▶ [EXERCISE INSTRUCTIONS]
Answer these from the post on testing protective relays below:
(a) What was the writer's first job?
(b) Which post was the writer working on when deciding to write this one?
(c) Which section can readers skip ahead to if they don't want the background?

▶ [EXTRACTED TEXT]
- - -
• Home
  • /
  • Blog
  • /
  • How to Test Protective Relays Correctly

How to Test Protective Relays Correctly

Usually I try to keep my posts as simple and practical as possible.  This post is a little different because I will discuss how I approach all relay testing. Skip this one if you are looking for relay testing steps for a specific element, or skip ahead to the “How Should You Test Protective Relays Treatise” section if you don’t want the background.

Why I Wrote This Post

I was writing the next impedance relay testing post when I realized that a large part of it was going to be about the “right” way to test relays. I’ll just end up writing it over and over again in every post because these principles apply to all relays, so I figured that I should just write it down once to get it out of my system… and then link to it in all future posts.

Background

I didn’t start my career as a relay tester.  I started in a full-service, high-voltage testing company. My first job was running the ductor leads for a switchgear contact resistance test. I was very lucky because the company I worked for didn’t just teach the right button sequence to get a successful test; they wanted me to understand the principles behind contact resistance before we looked at the test-set controls, including:
  • Why I was performing the test.
  • What the test was measuring.
  • How the test-set was measuring it.
  • How to connect my leads to get accurate results.
  • What a good test result looks like.
- - -
▶ [INFORMATION SHOWN]
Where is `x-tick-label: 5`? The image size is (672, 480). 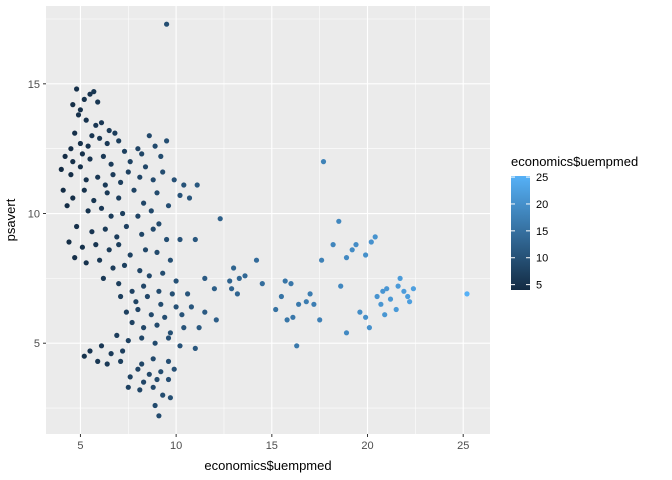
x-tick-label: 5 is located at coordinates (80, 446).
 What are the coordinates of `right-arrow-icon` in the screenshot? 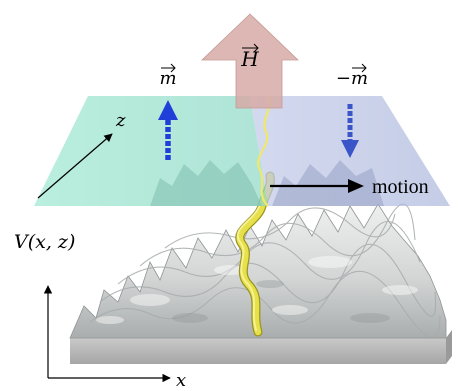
- - -
▶ [REPLY TO THE TASK]
(a) Running the ductor leads for a switchgear contact resistance test.
(b) The next impedance relay testing post.
(c) The "How Should You Test Protective Relays Treatise" section.